# Ankona Shadowcast down south



## Guest (Apr 21, 2012)

people and weight capacity?


----------



## Guest (Apr 21, 2012)

I could guess that this is going to be a two adult, and maybe one child boat. It will depend on what seating "Center box or cooler" that you choose.


----------



## paint it black (Nov 3, 2007)

Can't wait to run that thing again. lol but with the 25 this time.


----------



## Guest (Apr 21, 2012)

> Can't wait to run that thing again. lol but with the 25 this time.
> 
> What are you doing tomorrow ?


----------



## paint it black (Nov 3, 2007)

> > Can't wait to run that thing again. lol but with the 25 this time.
> >
> > What are you doing tomorrow ?


Going with Ryan to buy a truck. And installing the back rest on my skiff.


----------



## mcmsly2 (Apr 8, 2010)

interested in how skinny it will run without jack plate.
and like you said, speed, with 2 guys and gear with 25hp 2 stroke. that boat is sick!!!!!!!!!


----------



## Delmer (Dec 26, 2009)

Sweet..... I can use your pictures to drool over until I get mine.


----------



## mcmsly2 (Apr 8, 2010)

what is the overall length, from tongue to end of motor? about how much tongue weight, i have a 4 door car to tow with. lol. If all goes as planned, ill be ordering one mid june!!


----------



## cutrunner (Jun 8, 2010)

Did you buy it or are you just testin it?


----------



## SilentHunter (Jun 14, 2010)

prop shiner you can pull the shadowcast with a honda civic if you had to. its 16t feet... but light weight!


----------



## Bissell (Feb 27, 2010)

Is that the galvanized trailer they are gunna offer?


----------



## mcmsly2 (Apr 8, 2010)

thanks freediver, thats exactly what i was wondering.


----------



## BRunner346 (Dec 28, 2010)

excited to see the results with that 25


----------



## oysterbreath (Jan 13, 2009)

Sweet boat! I'm glad I was able to finally see it in person over the weekend. It was also nice to meet you Skinny Dippin. I think that boat is gonna attract a ton of attention. Perfect boat for a 20hp! I forgot to ask Mel if he's gonna eventually offer a full deck cap for it...


----------



## Guest (Apr 24, 2012)

> Is that the galvanized trailer they are gunna offer?

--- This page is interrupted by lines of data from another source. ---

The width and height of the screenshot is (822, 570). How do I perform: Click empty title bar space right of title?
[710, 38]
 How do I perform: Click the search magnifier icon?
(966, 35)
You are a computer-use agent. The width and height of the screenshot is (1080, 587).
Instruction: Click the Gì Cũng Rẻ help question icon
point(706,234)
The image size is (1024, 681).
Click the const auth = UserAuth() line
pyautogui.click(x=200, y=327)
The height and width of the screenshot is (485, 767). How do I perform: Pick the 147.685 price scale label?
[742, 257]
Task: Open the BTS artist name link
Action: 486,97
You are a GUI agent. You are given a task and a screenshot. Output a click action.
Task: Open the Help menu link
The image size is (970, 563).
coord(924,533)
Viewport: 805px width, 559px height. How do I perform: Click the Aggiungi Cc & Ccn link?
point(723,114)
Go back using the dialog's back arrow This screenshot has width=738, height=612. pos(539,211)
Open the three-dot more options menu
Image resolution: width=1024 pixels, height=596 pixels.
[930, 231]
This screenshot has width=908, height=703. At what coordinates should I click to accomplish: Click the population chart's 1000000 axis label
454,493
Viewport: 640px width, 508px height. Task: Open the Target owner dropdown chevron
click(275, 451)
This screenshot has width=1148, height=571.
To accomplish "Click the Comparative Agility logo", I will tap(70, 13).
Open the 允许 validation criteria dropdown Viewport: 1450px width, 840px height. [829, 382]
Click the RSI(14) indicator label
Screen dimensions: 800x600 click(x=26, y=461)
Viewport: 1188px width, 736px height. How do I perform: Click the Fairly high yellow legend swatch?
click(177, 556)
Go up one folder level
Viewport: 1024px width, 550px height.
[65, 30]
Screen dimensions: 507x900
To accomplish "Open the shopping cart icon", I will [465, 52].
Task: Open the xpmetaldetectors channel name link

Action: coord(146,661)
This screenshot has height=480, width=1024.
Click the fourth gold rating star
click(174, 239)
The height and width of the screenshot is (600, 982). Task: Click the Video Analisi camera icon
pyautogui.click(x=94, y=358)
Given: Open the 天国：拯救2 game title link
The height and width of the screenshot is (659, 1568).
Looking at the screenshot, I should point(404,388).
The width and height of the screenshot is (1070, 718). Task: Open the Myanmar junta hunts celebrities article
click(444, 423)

Yes, it is one of the galvanized trailers that Mel is going to offer. Just like always, he wants to give his customers lot's of choices.


----------



## Guest (Apr 25, 2012)

After some frustrating pull cord issues on Sunday. I am taking the Shadowcast to the water tomorrow after work. If I have no further issues, there will be some numbers on here tomorrow night.


----------



## JESUS_ROMERO (Dec 19, 2010)

> After some frustrating pull cord issues on Sunday. I am taking the Shadowcast to the water tomorrow after work. If I have no further issues, there will be some numbers on here tomorrow night.


Any news ???


----------



## alain_vallejo (Jun 24, 2010)

Bob is that your boat or just testing?


----------



## Guest (Apr 27, 2012)

> Bob is that your boat or just testing?


I brought it down here to test with the 25 Merc, and do demo rides. Mel is getting lot's of inquiries regarding that, and he doesn't have the time.After all of the testing is finished, I will start rigging this boat out with some of my products. As well as other things like seat cushion, i've already installed the gunwale rod holders. In other words it will be tested then made into a "Bonaflied" edition and put up for sale.


----------



## alain_vallejo (Jun 24, 2010)

That's cool to take the time and test out the skiff. Ever since i saw on here I thought i was an awesome skiff. Not to be a prik, but if this were not an ankona there would be people on here saying that this post belongs in the "The Commercial Zone". just trying to be fair to everyone on here when the "Commercial zone" is describe as:

"boats, marine products, marine services from those in the industry plus product reviews and announcements from those who make the products or are tight with them"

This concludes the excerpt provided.